Wonderboom Coup?
Noseweek|October 2019
‘We put on record that the current situation is putting the airport, the Tshwane officials, the airport tenants, the aircraft operators and their passengers at huge life-threatening risk’.
Susan Puren
Wonderboom Coup?

AS THE WONDERBOOM NATIONAL Airport on the outskirts of Pretoria continues to deteriorate, the Tshwane Metro Municipality has reappointed an aviation security training company – with an expired PSiRA (Private Security Industry Regulation Act) registration certificate – to partially manage the city’s once-proud asset. And without any changes to the service level agreement, the company’s monthly fee was upped by more than 300%, leaving city officials scrambling to find money to pay them.

Disenchanted city officials are refusing to pay the company for a period in which it stayed on-site without a contract, claiming that they will otherwise be held accountable for “unauthorized and wasteful expenditure”. They are also disputing what they claim are inflated invoices rendered by the contractor. Invoices totaling hundreds of thousands of rands have remained unpaid since January.

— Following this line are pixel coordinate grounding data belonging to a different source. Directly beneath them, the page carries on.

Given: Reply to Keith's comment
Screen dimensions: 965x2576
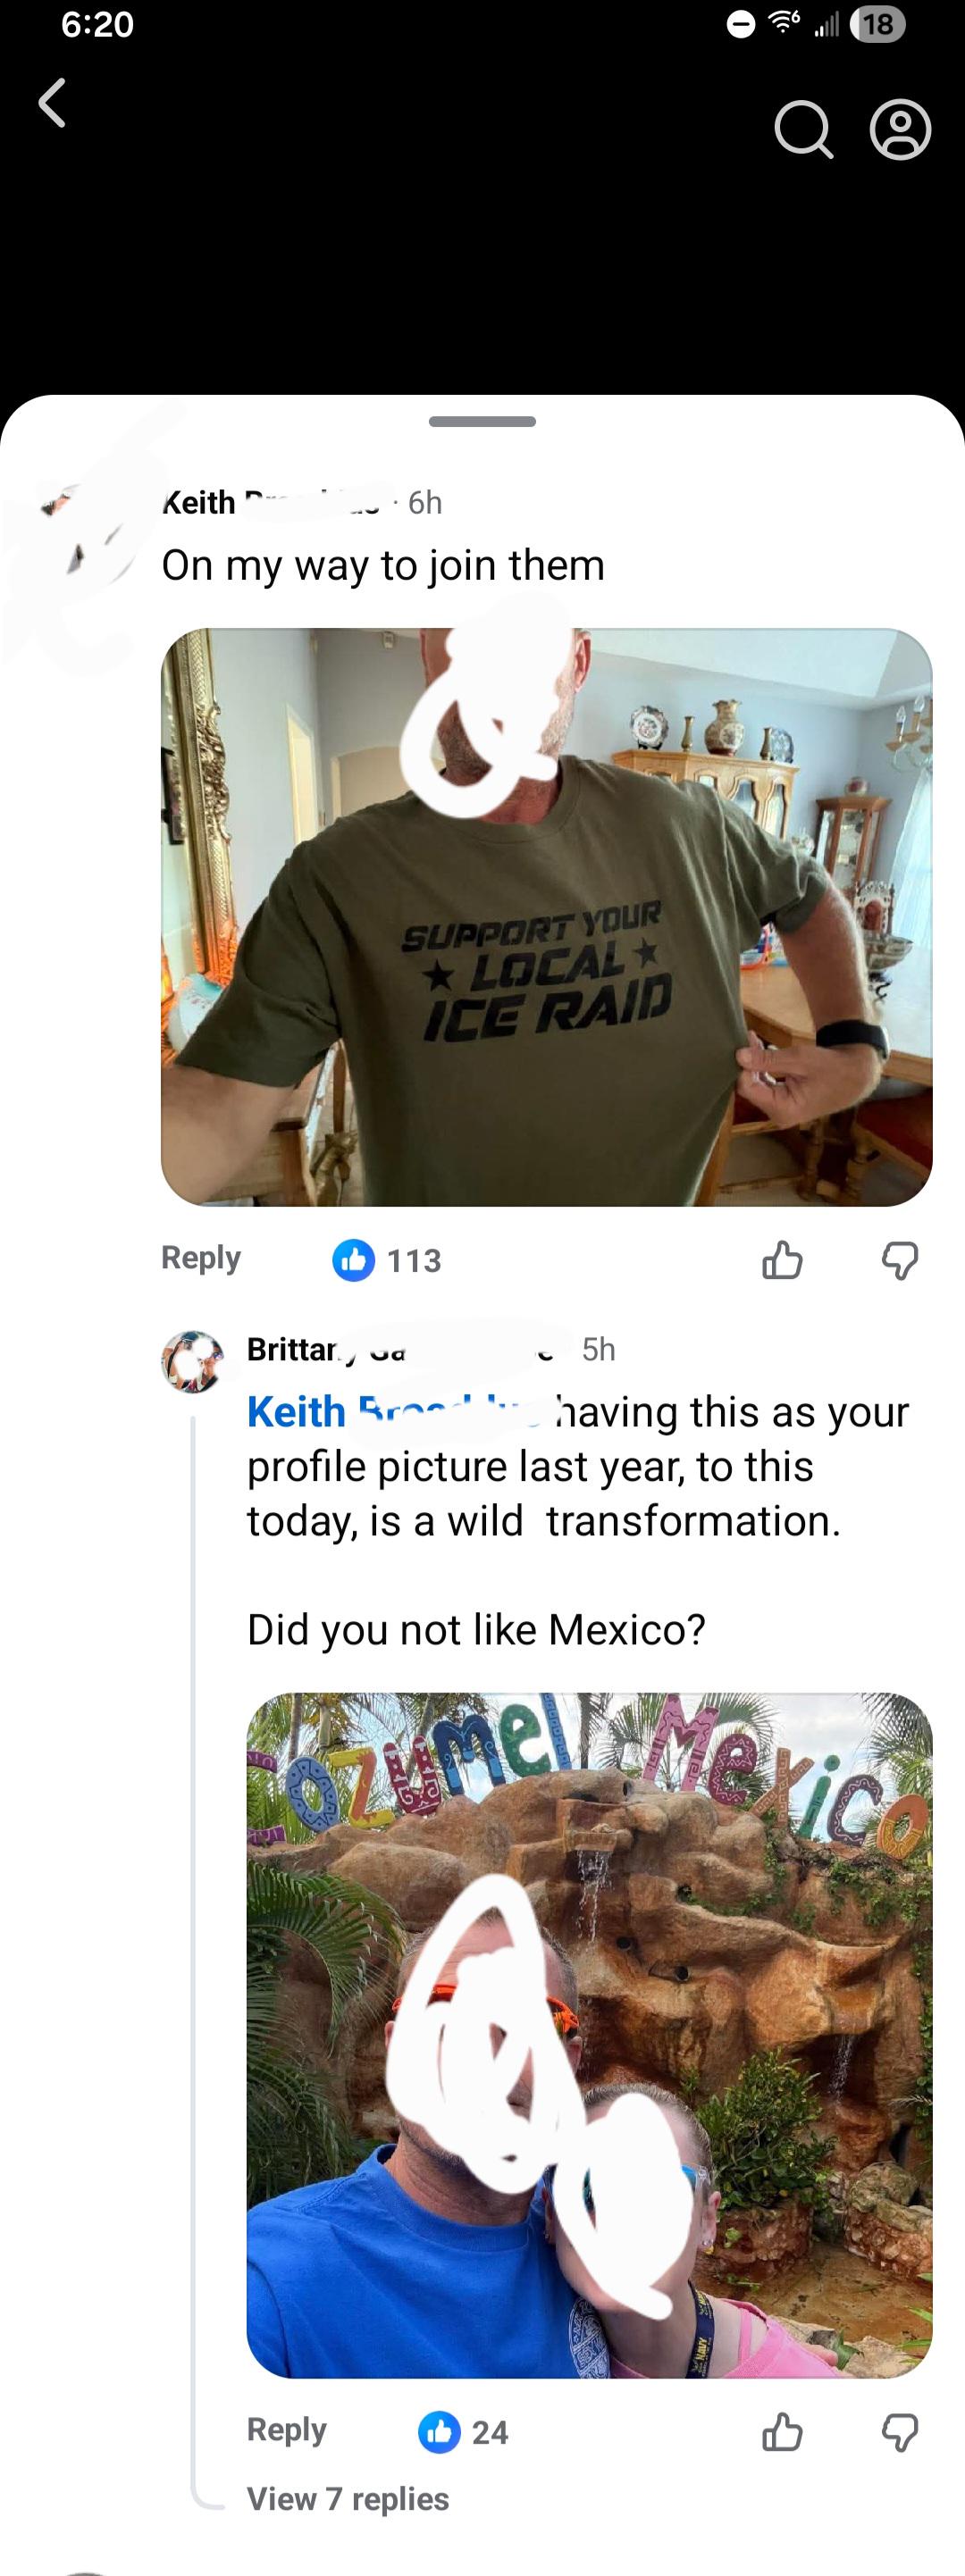Looking at the screenshot, I should point(201,1258).
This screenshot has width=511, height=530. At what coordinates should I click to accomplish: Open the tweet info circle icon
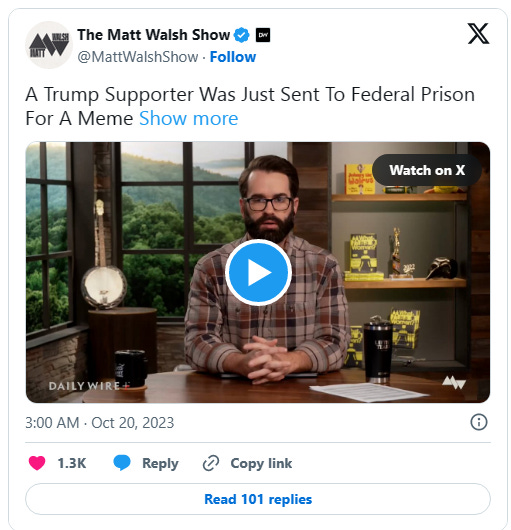(479, 422)
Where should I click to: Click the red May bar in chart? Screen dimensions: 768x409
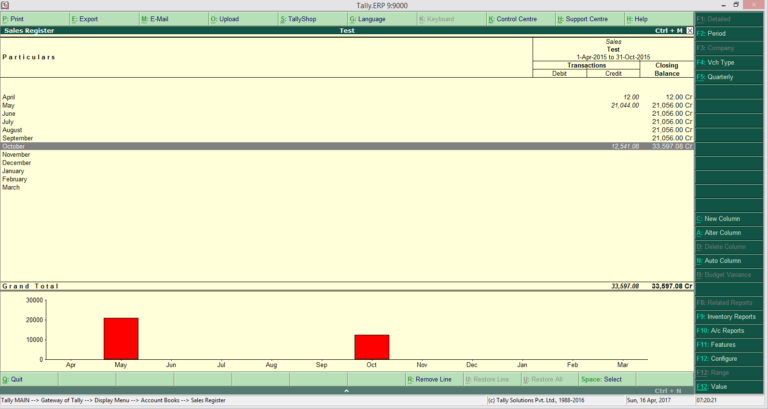tap(121, 338)
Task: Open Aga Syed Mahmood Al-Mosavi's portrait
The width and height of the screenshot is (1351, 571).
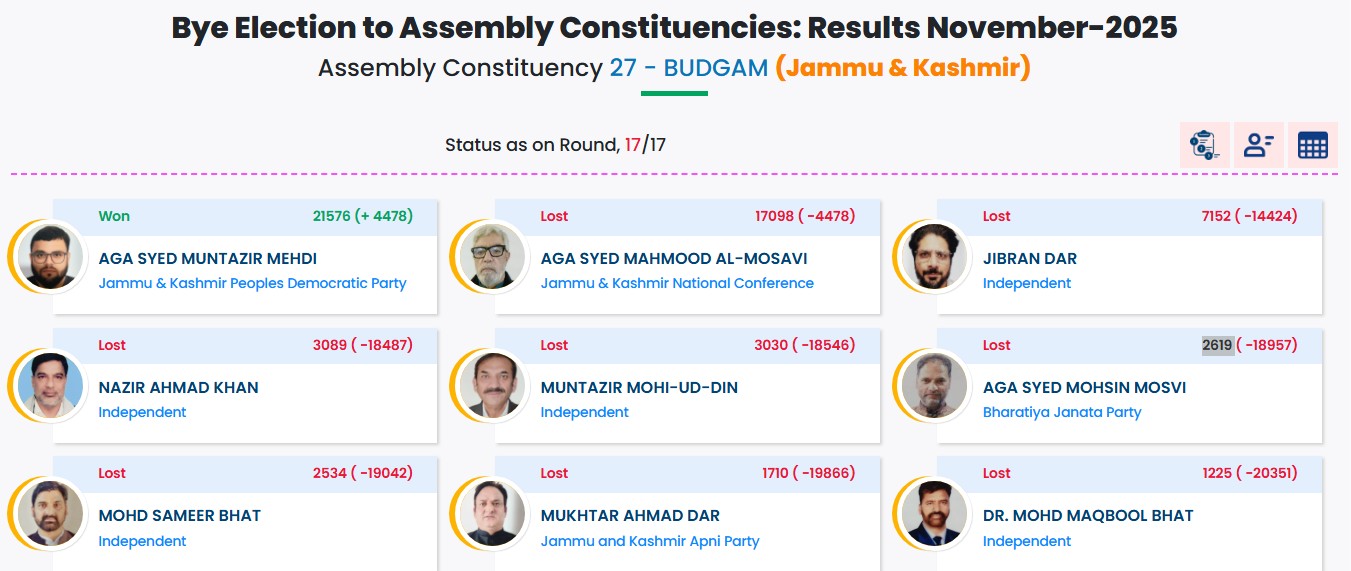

The metro’s official Airport Services Division, they say, has always been perfectly able and qualified to run Wonderboom but was basically replaced by a private entity, Professional Aviation Services (Pty) Ltd (PAS). The company is known in aviation circles and specializes amongst others in air cargo security, training, and aircraft sales but has never managed an airport before. And it is showing: what was planned to be a so-called turnaround strategy for Wonderboom has failed dismally. The once busy apron is mostly deserted, the tenants are disillusioned and the airport’s organizational structure is in tatters. Crucial positions have been duplicated and even made redundant, resulting in low staff morale; one senior official has committed suicide.

Tenants say they have been waiting for more than a year to get their lease agreements signed, there is seldom aviation fuel available and aircraft have to divert to Brits in North West to fill up.

This story is from the October 2019 edition of Noseweek.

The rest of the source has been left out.